**ТЕКСТ ДОКУМЕНТА**
********
Аксиомы религиозного опыта.Том 1

Строго говоря, весь смысл религиозного "научения" состоит именно в указании этого верного пути к Богу. И более того: основной смысл всякого церковного богослужения состоит именно в конкретном осуществлении этого пути, - как верного, церковью обретенного и верующим прелагаемого "метода" к Богу. Богослужение осуществляет этот путь и тем научает ему.

Это означает, что проблема "религиозного метода" имеет для всякой религии основное .центральное значение: религиозное учение наставляет людей в методе и человеческая религиозность состоит в осуществлении этого пути. Смысл веры, молитвы, созерцательных медитаций, очистительных обрядов и аскеза, богослужения и таинств, сердечного умиления и покаяния, добрых дел и подвигов - в том, что это есть путь, ведущий к Богу и к единению с Ним: это есть религиозный метод. Нет зрелой религии, которая не учила бы методу. И в то же время мы знаем религию, которая учит только методу и хранит полное догматическое молчание о религиозном Предмете: ибо весь "метод" ее состоит в очистительном уходе от неистинных предметов, содержаний и состояний (Будда); а то, что испытывает и узрит очистившаяся душа, она испытает и узрит сама.

И вот, каждый религиозный человек должен быть готов к ответу на вопрос о религиозном методе. Ибо религиозность есть не только "иррациональное" состояние души, о коем человеку "полагается" не знать, немотствовать; и не только духовная заряженность бессознательного, которая возникла "сама собой", "неизвестно как" и не знает своего происхождения и своего пути. Тем более религиозность не есть смутное и наивное пребывание в "настроениях", которые непроизвольно "проходят" и "уходят", слегка "утешают" и "успокаивают", но органически и определяюще не входят в жизнь; - "что-то дают" и к чему не обязывают. Настоящая, действительная религиозность никогда не имела такого вида: ни у китайцев, ни у индусов, ни у арабов, ни в христианскую эпоху. Настоящая религиозность всегда была "духовной жаждой", исканием, очистительным деланием, усилием (Добротолюбие), духовным "паломничеством", активным "путе-шествием"; и, наконец, - целостным и гармоническим воспламенением человеческой души. Отнесение религиозности всецело к "бессознательны", "иррациональным" состояниям верно только для оргиастических "религий" (экстаз), и далее, для позднейших времен, для эпохи отщепившегося рассудка, столь охотно принимаемого людьми за "ум" и "разум". От этой эпохи "просвещения", наблюдаемой в жизни многих народов, остается обычно целый ряд предрассудков, искажающих человеческое представление о религии. Вот некоторые из них: "сознание дает достоверность, тогда как все бессознательное недостоверно"; "ум есть начало активное, а созерцание и чувство пассивны"; "религия не выдерживает света разума и не имеет никаких доказательств"; религиозность существует для наивных, темных и глупых людей"; " "кто дорожит своей верой, тому лучше не думать и не говорить о ней"; "основа религии - слепое доверие к авторитету" и т.д.
********
**ФОРМУЛИРОВКА ЗАДАНИЯ**
Перечислите все предрассудки эпохи «просвещения», которые приводятся в тексте об аксиомах религиозного опыта.

**ИСХОДНЫЕ ДАННЫЕ**
********
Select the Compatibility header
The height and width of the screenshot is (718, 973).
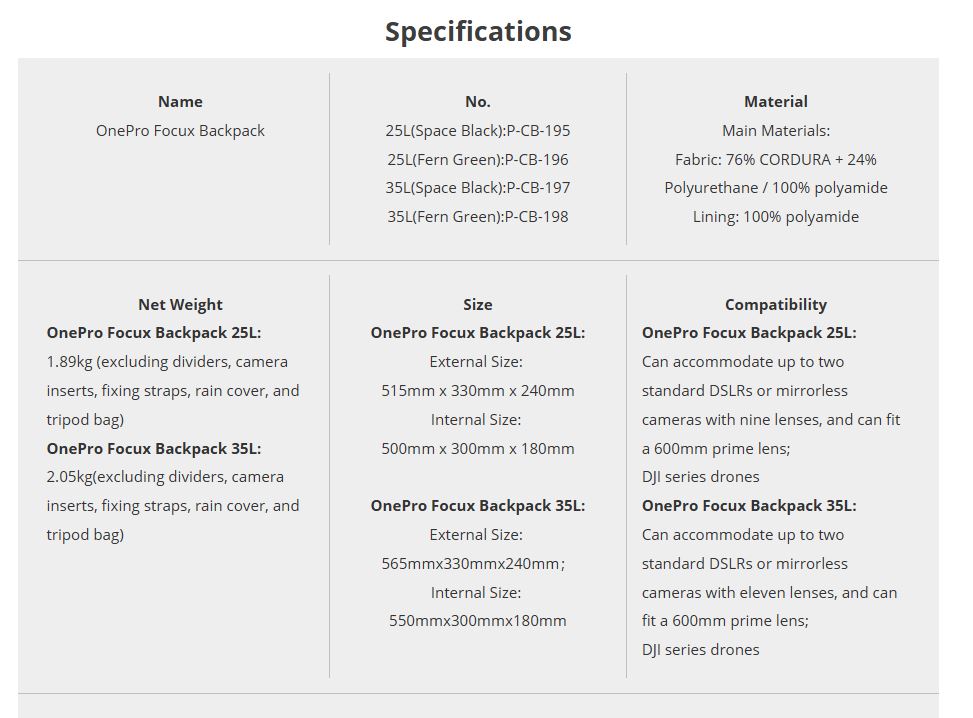[776, 304]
********
**ОТВЕТ**
- «сознание дает достоверность, тогда как все бессознательное недостоверно»
- «ум есть начало активное, а созерцание и чувство пассивны»
- «религия не выдерживает света разума и не имеет никаких доказательств»
- «религиозность существует для наивных, темных и глупых людей»
- «кто дорожит своей верой, тому лучше не думать и не говорить о ней»
- «основа религии — слепое доверие к авторитету»